講師は、長姫町の綿屋提灯店三代目の原章二さんと奥さんの久美子さんです。
まずは原さんから、提灯の材料や種類の話をお聞きしました。昔は材料の90%を飯田で仕入れることができたが、今では提灯和紙やひご、曲げ物(提灯の上下に付いているわっこの部分)を作れる職人さんがほとんどいないこと。お父さんの功美さん(二代目)の「なるべく安く作って、多くの人に提灯を使ってもらいたい」という願いを引き継ぎ、材料代が高騰するなか家族で力を合わせて値段を上げずに提灯作りをしていること。寒い雪の中で繰り返し、ていねいに作られる提灯和紙を例に挙げ、材料を無駄にすることなく使わせてもらって一つの提灯ができることなど、実物を見せてもらいながらお聞きしました。

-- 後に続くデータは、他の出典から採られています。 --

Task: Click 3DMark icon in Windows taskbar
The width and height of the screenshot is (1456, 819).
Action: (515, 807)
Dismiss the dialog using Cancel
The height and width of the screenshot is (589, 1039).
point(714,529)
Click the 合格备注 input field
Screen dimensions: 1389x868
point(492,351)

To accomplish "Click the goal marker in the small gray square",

子どもの頃はサラリーマンの家にあこがれたという原さん。ご自身が親となり子育てをするについて、“飯田のよさ”を感じられ帰郷、家業を継がれたそうです。代々受け継がれた手作りの道具を大切に使われる姿や言葉の端々に、先々代やご両親への尊敬の念がにじみ出て、作業場が温かな空気に包まれます。
受講者の皆さんは、身をのり出して材料を見たり、熱心にメモを取りながら、わからないことはその都度お聞きし、いよいよマイ提灯作りの始まりです。

【ひご巻き】
ちょっと力を抜くとパ~ン!!と全てのひごがはずれてしまうとあって、子どもたちは真剣です。あぐらをかいて力を加減しながら巻いていく子どもの傍らで、保護者の方々も息をつめて、日頃と違う子どもの表情に見入ります。巻き終わると参加者全員が「フ~!」っと力を抜き、巻いた子はバンザイした後、痛い指をさすります。


【紙張り】
ひごを糸で留めた後、タピオカ糊を使い、先々代のおばあさんの指の痕がしっかり刻まれたハケを使って糊を付けます。紙がずれてしまわないよう、塗りもれがないよう原さんに見守られながら、8枚の提灯和紙を貼っていきます。



【文字書き】
「どんな字を書こうか…」提灯を乾かしている間考えた子どもたち。自分の名前の一字や「夢」の字にすることに。「字を書くのがイヤなんだ!」「書道は嫌い!」という子も、久美子さんの認めの言葉に導かれ、力強い、個性的な字型ができました。字型を内側に張り、でこぼこした表面に筆を運ぶ子どもたちの目は、段々職人さんっぽくなっていきます。

【完成】
乾いた和紙のひごとひごの間に、和裁用のヘラで線を引き折り曲げ、原さんに付属の部品と手で持つ棒を付けてもらい完成!! 
どの子も「やったあ~!!」とうれしそう。できあがった提灯を手から離しません。



提灯作りを継ぐことになってから、言葉で教えてもらうことは一切なく、父の斜め後ろから見ながら提灯作りを覚えたという原さん。学生時代からバスケットボールを続け、現在もバスケットのプロリーグの審判員としても活躍されておられる原さんから
「見てコピーできる才能は大切である」
「何でも続けて欲しい」
と子どもたちにメッセージが贈られました。

子どもたちは、一日がかりの講座を通して、それぞれに“伝統文化のこと”“職人さんの思い”“手仕事の大変さ”を感じ、保護者の方に見守られ、原さんに助けてもらいながらも、自分の提灯を作り上げたという達成感を感じてくれたようです。
アンケートには「先生のおかげで、ぼくの良いちょうちんができました。本当にありがとうございました」という感謝の思いと共に、「手間がかかって大変ですが、これからもがんばってください」という、数少ない職人の皆さんたちへのエールが、多くの子どもさんから寄せられていました。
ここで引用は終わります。